Who's done what beforehand? As far as I can tell, nobody has designed a modular car dashboard before. Commerical 3rd party solutions usually consist of a single plug-and-play digital screen, and production dashboards have all the display interfaces integrated in a single module. Other people who have made dashboards also have not made them modular.
What did you design? I designed everything from the ground-up. PCBs for each of the modular display interfaces, CNC-milled mounting plates, 3D-printed needles and mounting brackets, and all of the software.
What materials and components were used? I used 4.5mm acrylic sheet, PLA filament, lots of M3 hardware, and various electronic components.
Where did they come from? Most of these materials were already available in the Harvard shop, but I needed to order the 6 small stepper motors for the analog gauges, a few extra OLED displays, and all of the standoffs -- everything I ordered came from Amazon.
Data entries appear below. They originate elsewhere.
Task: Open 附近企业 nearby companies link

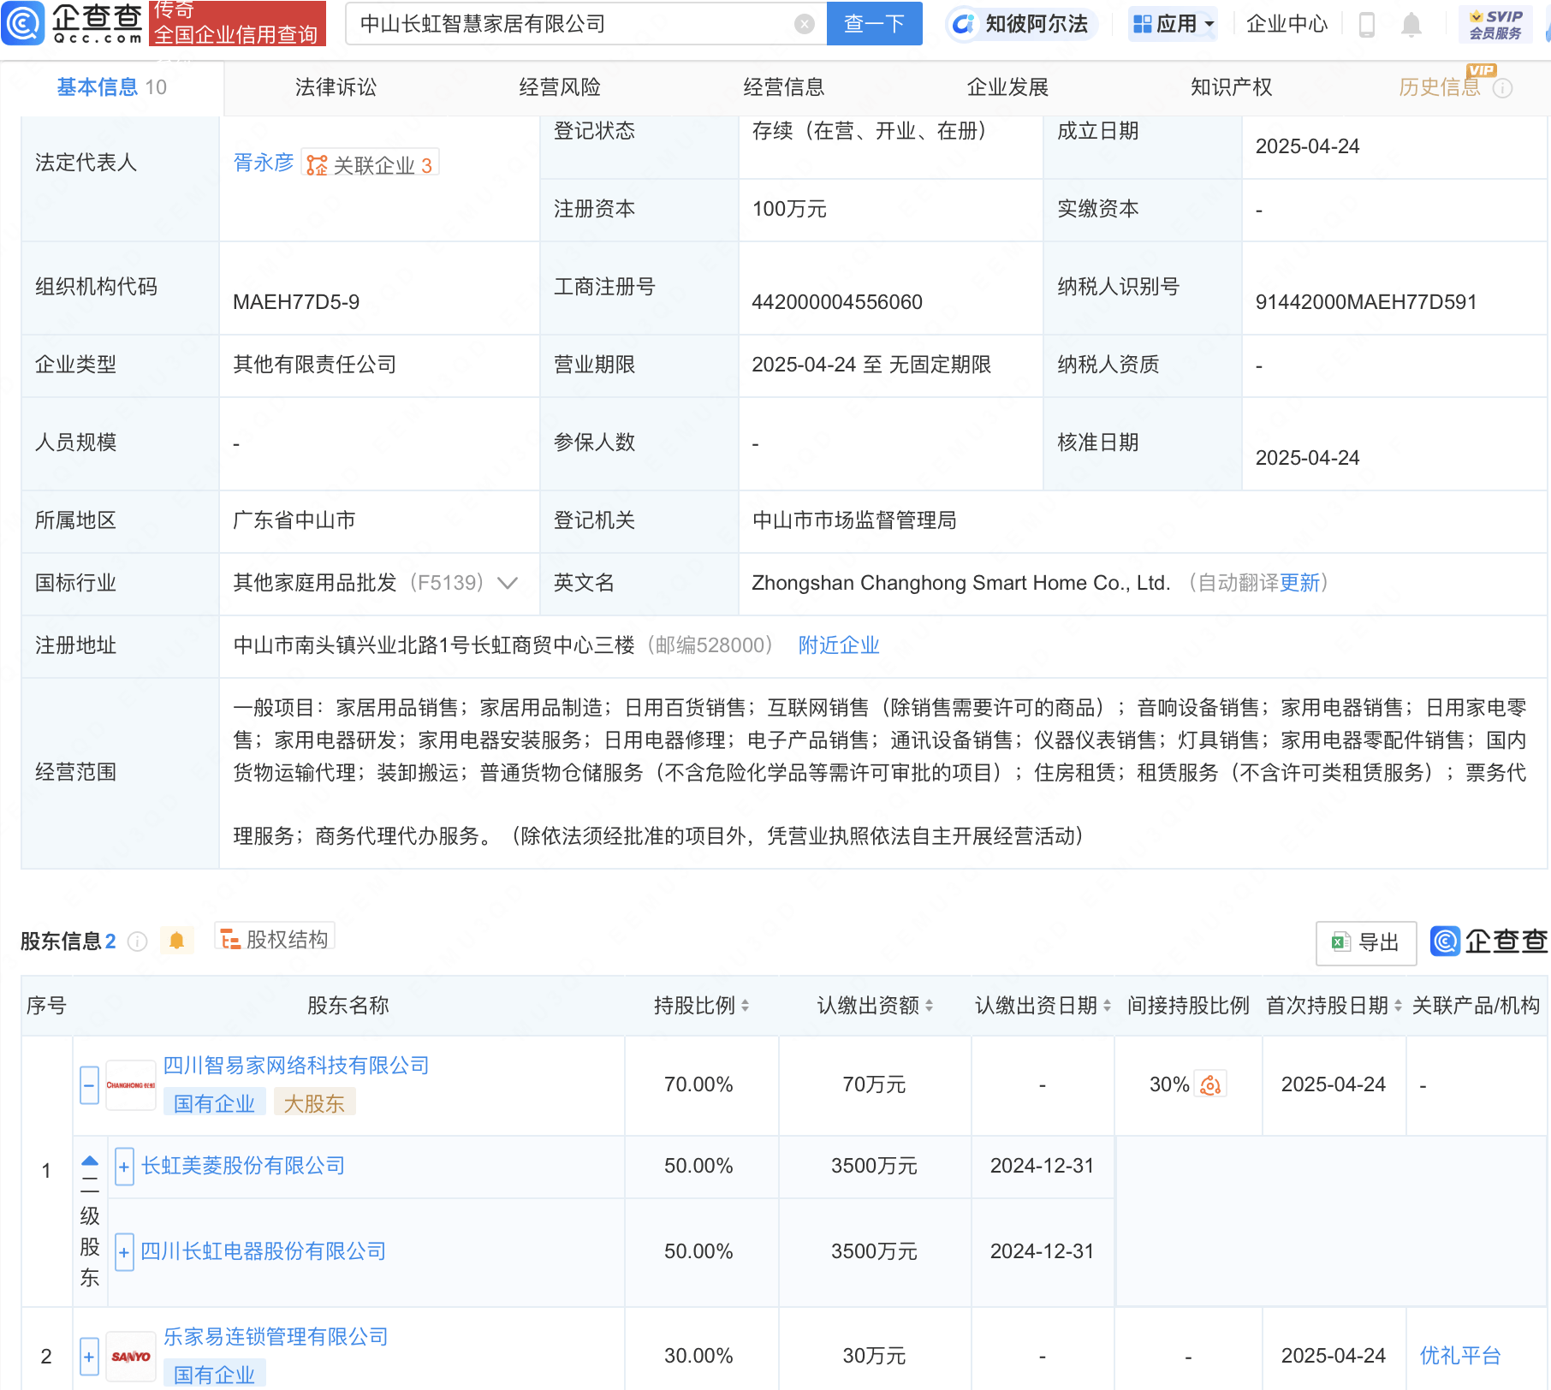Action: [839, 645]
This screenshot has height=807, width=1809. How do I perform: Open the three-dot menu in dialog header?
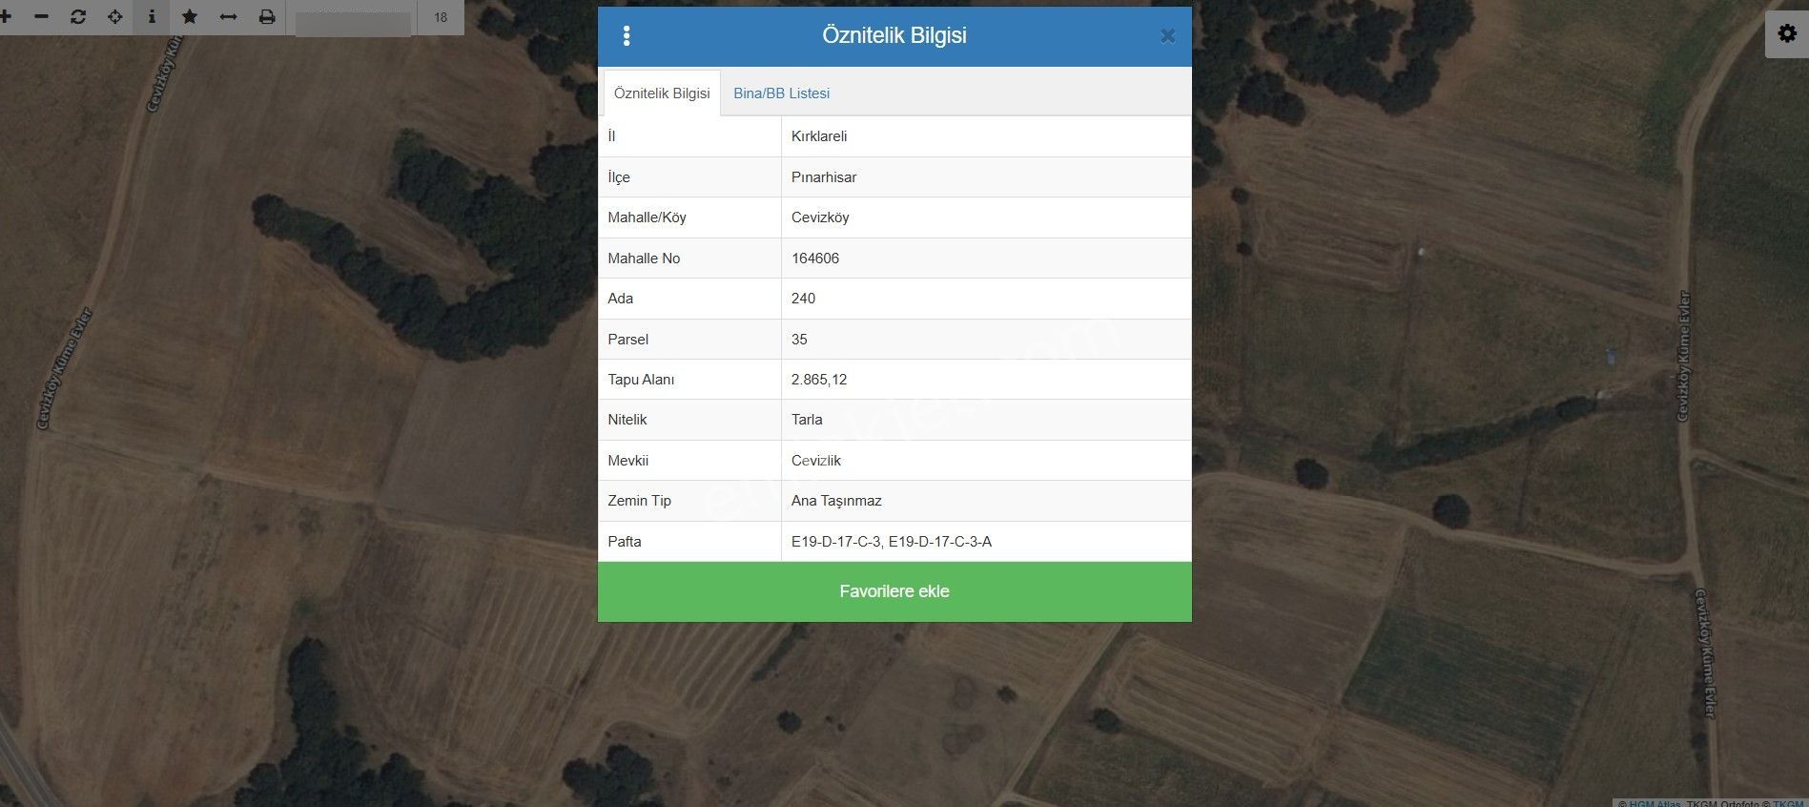[627, 36]
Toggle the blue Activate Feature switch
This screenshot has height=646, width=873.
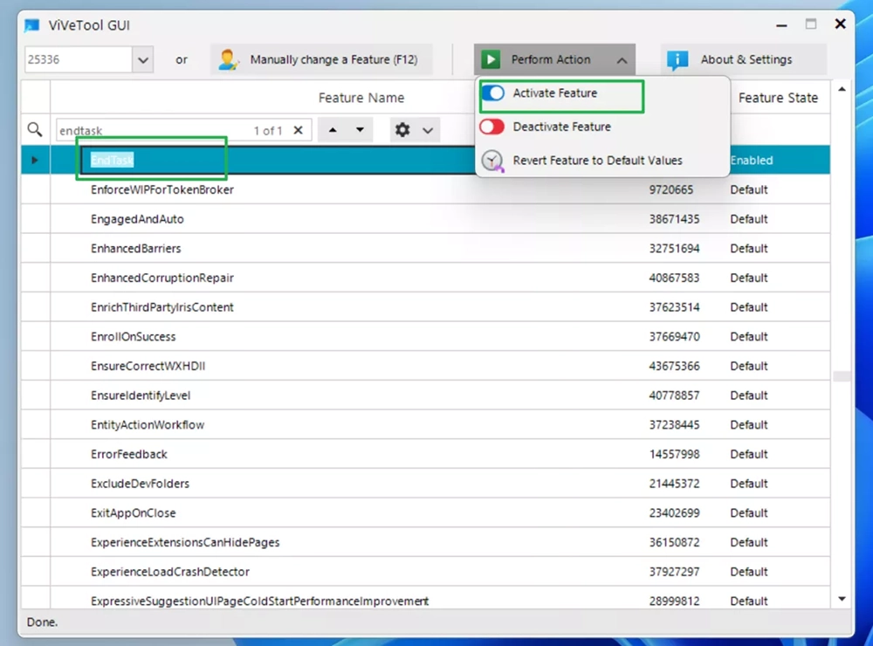[492, 93]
How much did they cost? For the stuff I ordered: the stepper motors cost $20, the OLED displays cost $15, and the standoffs cost $20. Factoring in the hardware and electronics that I used from the lab, I estimate a total cost of around $100.
What parts and systems were made? I made every single part of this project down to the component level: the PCBs, mounting plates, 3D printed parts, and other miscellaneous things.
What processes were used? PCB/CNC milling, 3D printing.
What questions were answered? Can I design a modular plug-and-play electronics system? After completing this project, the answer is most definitely yes!
What worked? What didn't? Everything I designed worked, the only thing I have left to do is to integrate the system with a car. However, because I didn't have access to a car during the end of the semester, I wasn't able to complete this part, so technically this didn't work.
How was it evaluated? I evaluated my project based on how well it could display easily-readable data in a nice-looking way. From the video above, I would say the project works very well.
What are the implications? The modular display interface system I designed allows anyone to create a customizable display for any sort of data, not just displaying engine/vehicle data for a car dashboard.